Photo by Becca Urrutia/Viking-David Root, left, and Josie Meugniot are enrolled in a metal fabrication technology class. A new program combines classes to help students obtain better employment opportunities in the many career paths related to metal fabrication and welding industries.


By Becca Urrutia / Staff Writer




Classes that were once known as welding and sheet metal are now included in the metal fabrication technology classes.
Tim Shoemaker, a metal fabrication teacher, said, “The program is a comprehensive set of minimum standards and guidelines and is to the advantage of students, which will begin in the Fall.   Students will have better employment opportunities in the many career paths that are related to metal fabrication and welding industries.”
The classes will emphasize sheet-metal layout, fabrication, and an option for welding courses as part of the student’s certificate or degree. The student also will have the opportunity to take the industry recognized Los Angeles City structural welding certification performance test.  If passed, the student will receive an industry-recognized certificate.
Shoemaker is also an American Welding Society-certified educator and teaches metal fabrication and welding courses.
Patrick Heeb also teaches courses in metal fabrication.  Robert Johnson is the vocational instructional aide in the program and club adviser for the Metal Fabrication Club.
The PCC welding lab has been approved as a Los Angeles City welding test lab.  Shoemaker also said he hopes that final approval will be given to the teachers to administer welding tests. Marlin Stevens is the welding vocational instructional aide and he maintains the welding lab and monitors welding certification tests.
Shoemaker said, “The shops are set up so that it moves from beginning to end.”  The student work-stations will help expedite training and shop instruction.
“In metal fabrication, students start from a blueprint, select the correct sheet size and move on to the next step to produce a final product. Everything is hands-on so valuable techniques are part of the training,” Shoemaker said.

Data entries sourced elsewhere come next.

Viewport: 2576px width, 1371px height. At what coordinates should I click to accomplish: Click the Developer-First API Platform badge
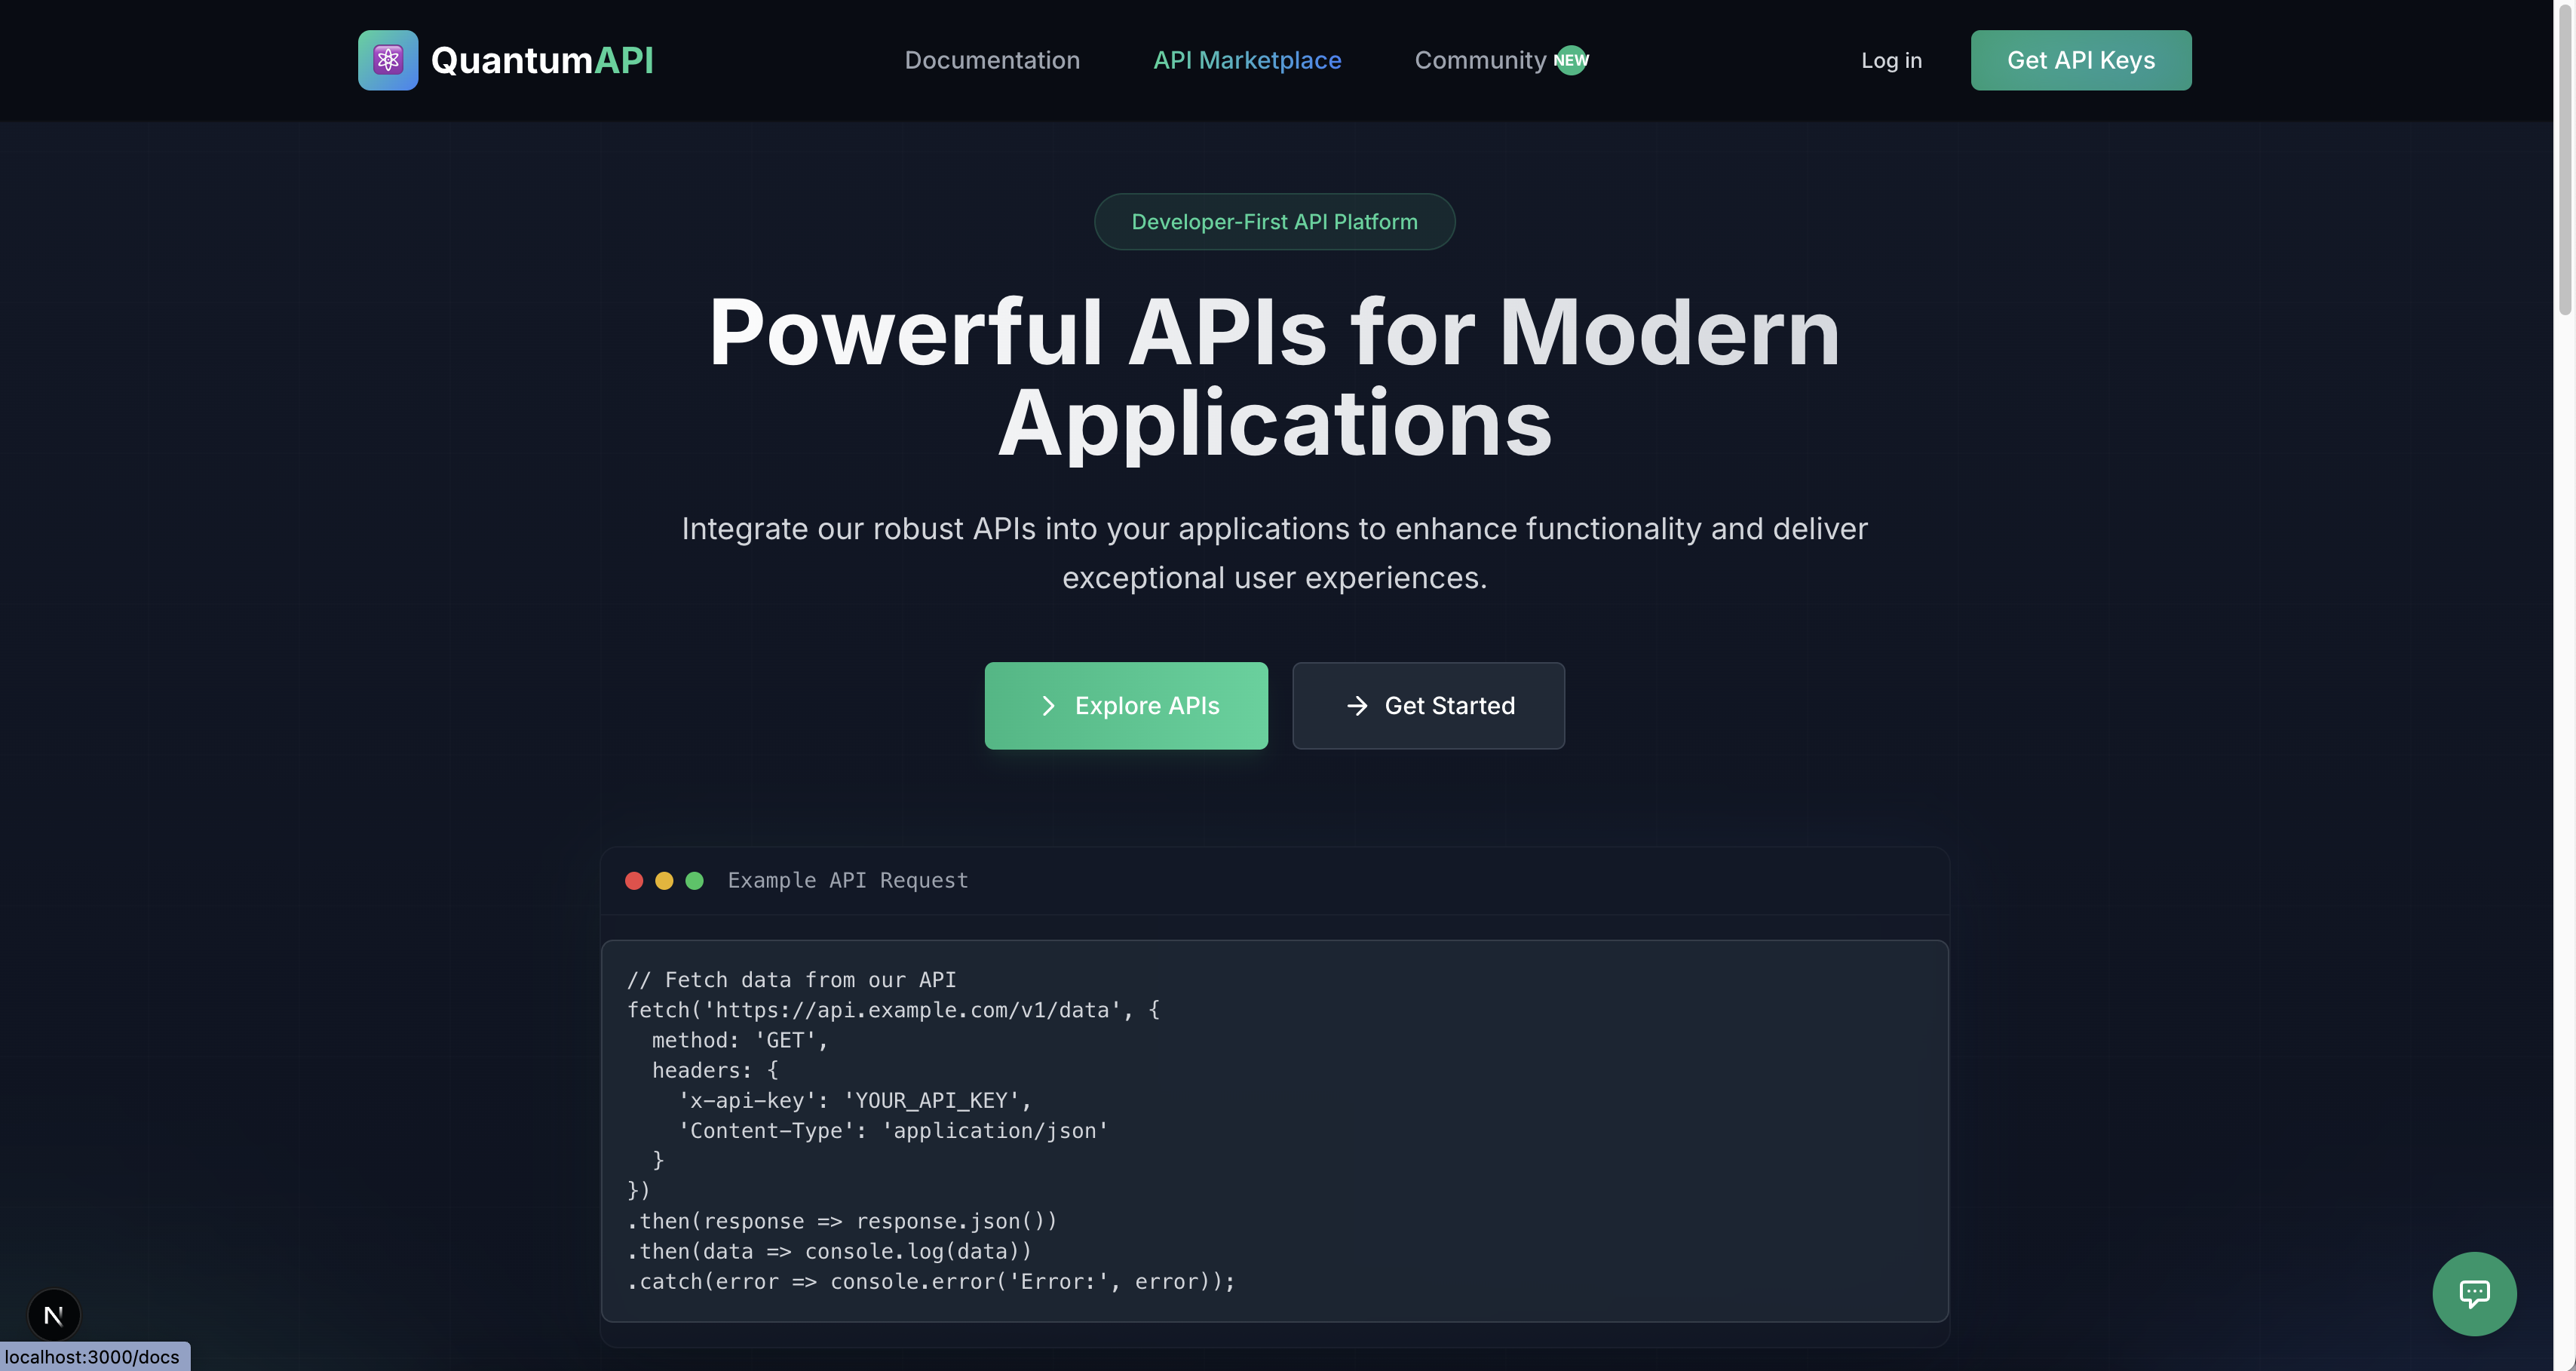tap(1274, 222)
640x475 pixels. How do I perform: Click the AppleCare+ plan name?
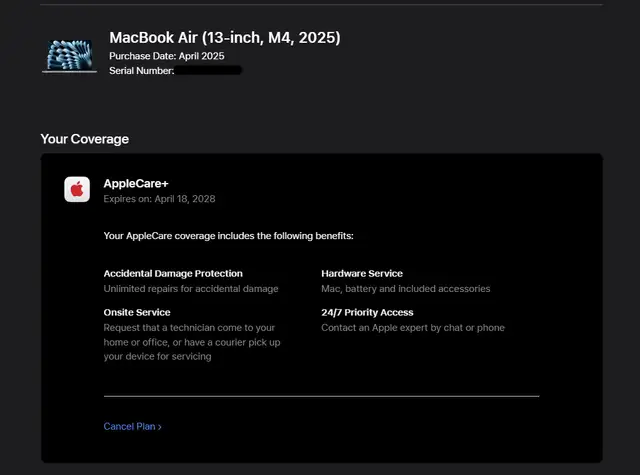136,184
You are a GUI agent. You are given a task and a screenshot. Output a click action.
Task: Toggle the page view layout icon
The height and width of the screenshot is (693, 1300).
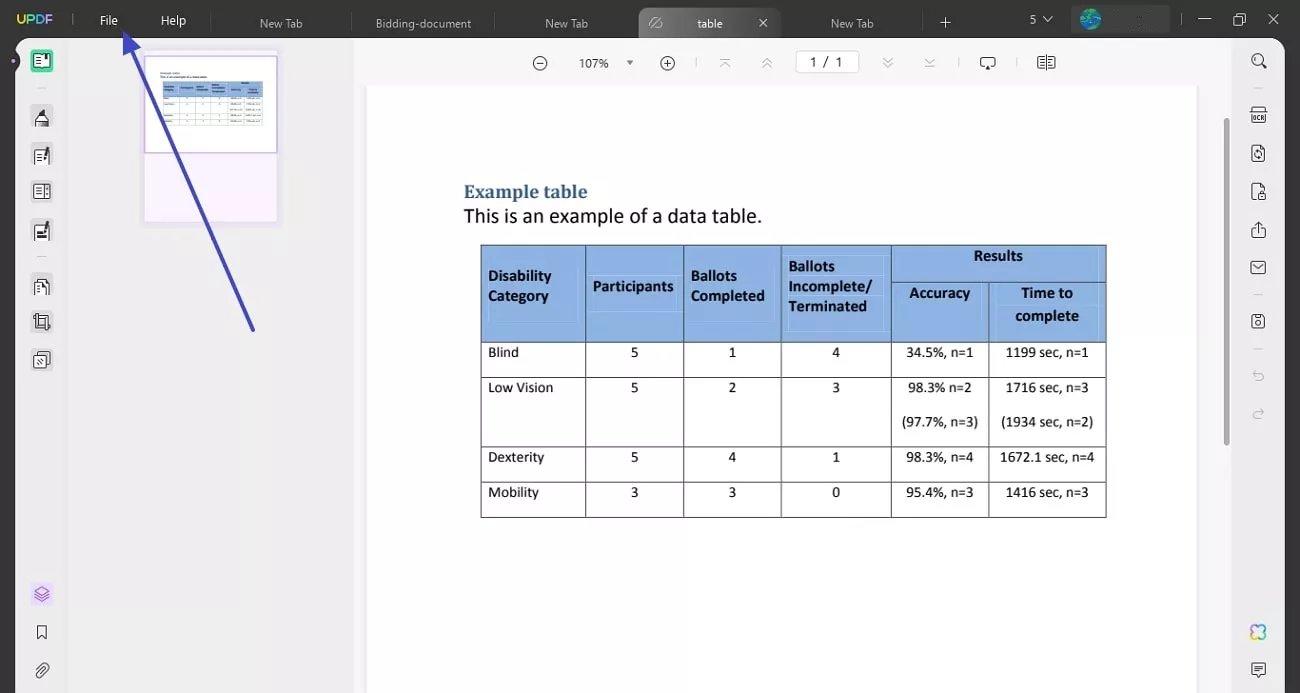1046,63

Deandre Parks, 31, a metal fabrication major, said, “When I get certification, it will improve the quality of life for my family.”
David Root, 48, student trustee, said, “I want to open an auto body shop and metal fabrication is a large part of it.”
Students can seek jobs depending on their skill level, from an entry-level position to advanced skills.  Many jobs in welding are manufacturing welder fabricator, certified pipe welder fitter and the hottest welding jobs are in certified welding inspectors, engineers, technicians, managers and supervisors.
Welding courses are also taught by a staff of part-time teachers.
Julie Schneider, Che Chancy, Victor Silva and Charles Deering. They contribute years of industry teaching experience.
Students learn the machinery including details of bending and cutting. Design aspects of the creations include sheet metal artistry.
Josie Meugniot, 49, a metal fabrication  major, held up cuttings that were painted and said, ”These are only a few designs we can make.”
Students can explore the education grants available and each industry has its own funding.